Twice a year everything in France goes on sale…literally! Every January and every July, all the stores get rid of their passé inventory by putting it on sale for 6 full weeks.  All items from clothing to home décor to building supplies are slashed down up to 80% off. Talk about the sales event of the year. Better yet, the two sales events of the year! It’s an absolute shopping frenzy. It’s also the secret behind the Parisian’s impeccable  fashionable and style.  (I’m on to you, Frenchies!) No need to spend a million euros to look like a million euros.  This is quite the brilliant concept. Vive les soldes!

4.  Cave envy 

Enter the cave

It is a unspoken rule that every self-respecting French man have an wine cave of which to be self-respecting. Regardless of where you live, what you do, or where you come from, if you are a French man, you must have a wine cave. They vary in size and style and in the contents they contain, but every man has one or a version of one. And they will proudly show it off and its contents whenever you visit their home. (I’m sure that if men could do this with their private parts, they totally would.)  My favorite part of the cave show-and-tell is when we get to taste their goods because every cave tour ends with an open bottle of wine.  Now, that’s my kind of show-and-tell.  Go ahead boys, whip it out! My cup runeth empty, and it could use a good ’92 Chateau Margaux!
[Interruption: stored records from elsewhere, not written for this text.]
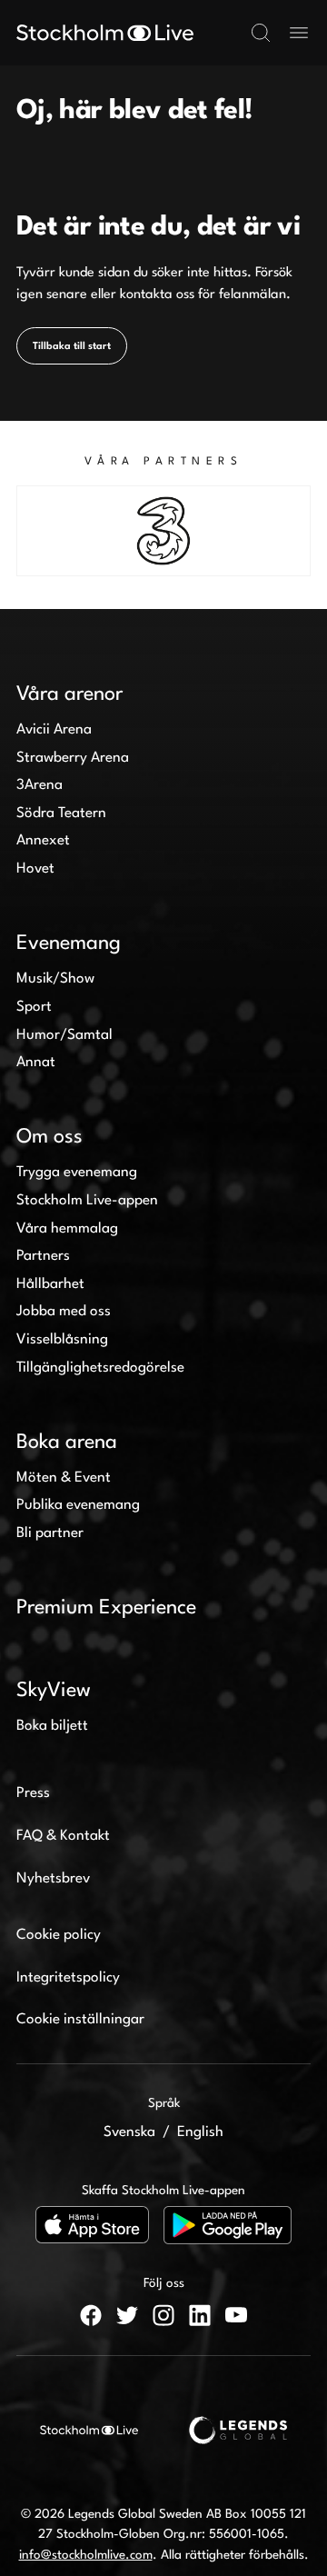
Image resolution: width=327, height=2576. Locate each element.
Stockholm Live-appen (87, 1200)
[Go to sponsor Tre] (163, 530)
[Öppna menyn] (299, 33)
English (200, 2132)
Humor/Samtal (64, 1035)
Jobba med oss (63, 1311)
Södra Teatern (61, 813)
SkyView (53, 1691)
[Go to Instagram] (163, 2315)
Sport (34, 1007)
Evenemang (68, 944)
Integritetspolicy (68, 1978)
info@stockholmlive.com (86, 2555)
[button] (260, 33)
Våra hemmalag (67, 1229)
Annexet (43, 841)
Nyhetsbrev (53, 1879)
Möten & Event (63, 1478)
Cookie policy (58, 1935)
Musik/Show (55, 979)
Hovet (35, 869)
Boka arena (66, 1443)
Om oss (49, 1137)
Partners (43, 1256)
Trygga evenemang (76, 1172)
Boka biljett (52, 1726)
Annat (35, 1062)
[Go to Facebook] (91, 2315)
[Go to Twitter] (127, 2315)
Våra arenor (69, 694)
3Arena (39, 785)
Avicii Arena (54, 730)
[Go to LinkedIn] (200, 2315)
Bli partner (50, 1533)
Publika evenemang (78, 1505)
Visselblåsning (62, 1340)
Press (33, 1793)
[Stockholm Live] (104, 33)
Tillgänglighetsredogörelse (100, 1368)
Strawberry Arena (72, 758)
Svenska (129, 2132)
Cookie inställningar (80, 2019)
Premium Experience (106, 1608)
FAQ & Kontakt (63, 1836)
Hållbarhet (50, 1284)
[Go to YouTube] (236, 2315)
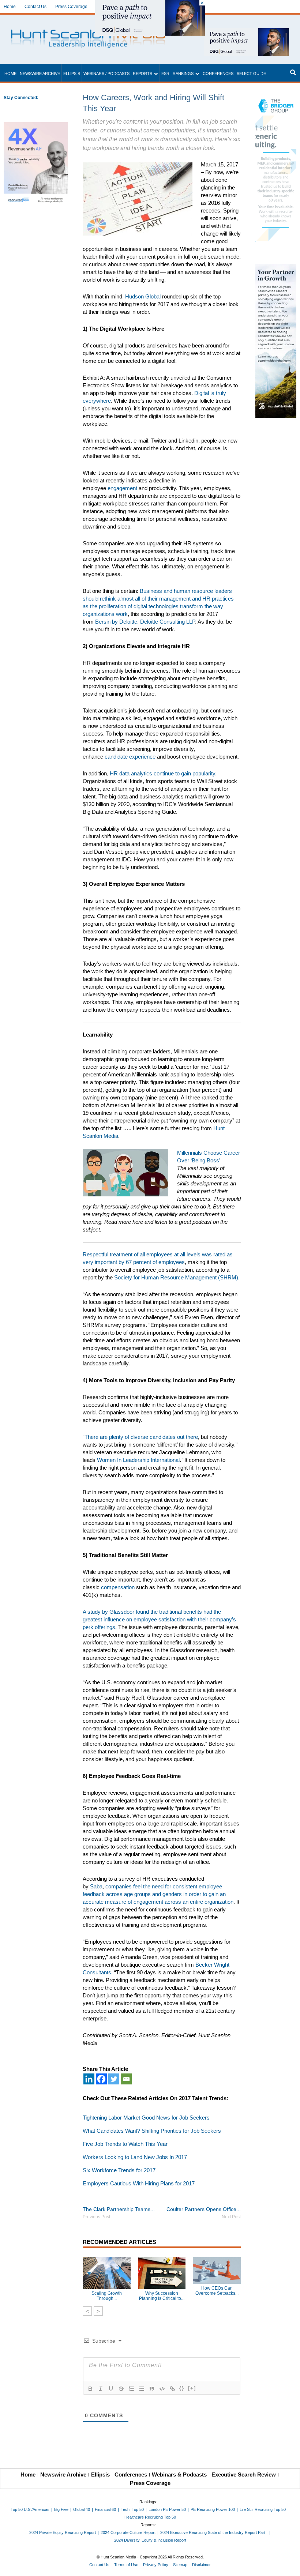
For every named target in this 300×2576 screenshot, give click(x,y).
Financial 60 (105, 2509)
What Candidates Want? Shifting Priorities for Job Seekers (152, 2131)
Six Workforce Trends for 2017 (119, 2170)
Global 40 (81, 2509)
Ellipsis (71, 73)
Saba (96, 1886)
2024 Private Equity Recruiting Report (62, 2532)
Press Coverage (71, 6)
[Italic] (100, 2388)
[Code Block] (162, 2388)
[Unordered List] (141, 2388)
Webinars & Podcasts (179, 2474)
5.  Sardines a la française 

Les Sardines

This is not a type of sardine. This is what I lovingly call the Parisian metro system. Why? Because that’s exactly what we are come rush hour time on the metro. Regardless of how packed the metro may be (and when I say packed, I mean “my face is squished up against the glass door as in a make-shift facelift kind of way” packed), there will always be someone…or some many…that will think that one more person can fit. It’s as if everyone loses their notion of humanity… and personal space… when it comes to trying to get home during peak hours. It never fails. Just as the door is about the close, someone will cram themselves into the slightest nook available in a desperate attempt at winning that final point of the human Tetris game we play during our daily commute. Yesterday, I actually saw a woman stage dive into the stuffed train just as the door was about to close. Seriously. Of course, my favorite moment of any train ride is when we pick up passengers at the train stations. No matter what the train situation may be (and most of the time, it’s packed), there will always be the courteous passenger that will be sure to squeeze themselves into the train carrying their fifteen pieces of luggage,  their ten loud kids and their enormous, slobbering dog. Sit back and enjoy your ride.